Oil shaped the industrial world. It turned empires rich, built global alliances, and sparked wars. The world didn’t just run on oil — it revolved around it. Today, something similar is unfolding in the digital world. But instead of refineries, we have validators. Instead of pipelines, blockchains. And instead of oil, we have ETH.

Where governments once raced to stockpile crude barrels buried beneath sand and sea, smart contracts are now quietly accumulating ETH — not to burn in engines, but to fuel an entirely new type of economy, a tokenized economy. Ethereum already secures more than ~$1.03 trillion in digital assets. Not just crypto tokens, but real-world assets, stablecoins, treasury bonds, IP rights, game economies, and more. It’s the foundation for a sprawling, borderless financial system — one that’s growing faster than even the early internet.

And the momentum is only accelerating. Financial institutions are realizing that, by leveraging Ethereum’s network effects, they can increase business opportunities and global reach while eliminating counterparty risks. They also recognize Ethereum’s ability to reduce inefficiencies, offer instant settlement, and program compliance into their own customized infrastructure built on an Ethereum Layer 2.

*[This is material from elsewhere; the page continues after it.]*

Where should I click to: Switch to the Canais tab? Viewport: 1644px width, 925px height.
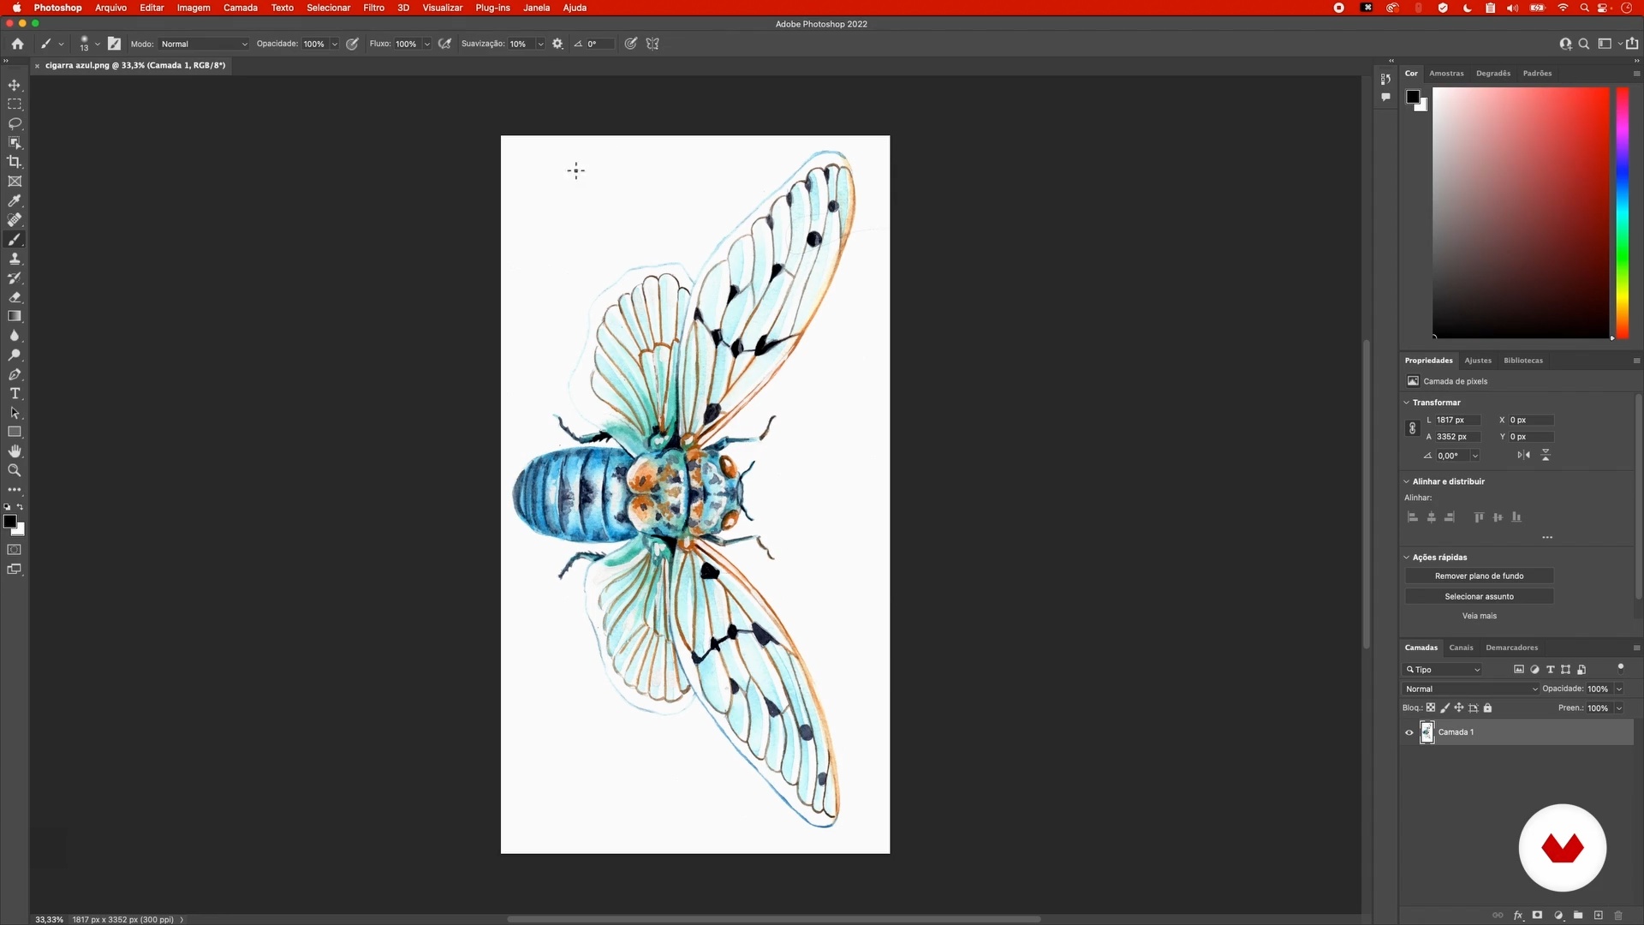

Recently, a new opportunity has emerged within the Ethereum ecosystem. AI agents are emerging that transact on their own, paying each other in ETH for data, compute, and services. Gaming is shedding its walled gardens, giving players real ownership over the assets they earn. Identity is moving onchain — portable, verifiable, and no longer dependent on centralized gatekeepers. And global trade is beginning to bypass legacy intermediaries, settling peer-to-peer in seconds across any jurisdiction.

Every one of these industries consumes ETH. Every transaction, every smart contract, every asset minted or moved burns tiny fractions of it. The more the network is used, the more ETH is destroyed, making it scarcer with each passing block. This isn’t theoretical. It’s happening. Right now.

A New Kind of Asset Class

Ask a traditional analyst how to value ETH, and you’ll see confusion flicker across their face. They might try a discounted cash flow. But ETH isn’t a tech stock. ETH isn’t equity. It doesn’t grant ownership in a company. Some reach for the Bitcoin analogy, digital gold. But even that falls short.

Because ETH isn’t inert. It moves. It earns. It works. It’s burned.

ETH is consumed like oil, collateralized like real estate, held like gold, traded like currency, and programmed like software. It’s deflationary by design. It earns yield through staking. It backs the settlement of trillions in value across finance, AI, gaming, and beyond. It’s the only asset on the planet that combines these traits into one unified economic engine.

You don’t just invest in ETH. You rely on it. You build with it. You settle through it. ETH doesn’t just sit in a vault; it powers the vault, secures its locks, and settles every transaction within it.

The Reserve Era Is Just Beginning

Oil was the resource of the physical world. ETH is becoming the resource of the digital one and we’re early. Today, a handful of institutions have begun to accumulate ETH as a strategic reserve. Not as a speculative bet, but as infrastructure. Protocols are allocating treasury to it. Validators are stockpiling it. Sovereign entities are circling. Not because they believe in magic internet money, but because they see the tokenization of the global economy.

A global economy built not on paper contracts, but smart contracts. Not on clearinghouses, but code. Not on IOUs, but irreversible, trustless settlement without counterparty risk. In that world, the asset securing it all — the one used to run it, fund it, stake it, and collateralize it — is ETH.

And just like oil in the early 1900s, those who recognize its importance early will be the ones who shape what comes next.

This article is for informational purposes only and should not be considered as financial, investment, or trading advice. Etherealize does not guarantee the accuracy or completeness of the information provided. Investing in commodities carries risks, and readers should seek the advice of a qualified financial advisor before making investment decisions. Etherealize may have financial interests in the commodities discussed in this article.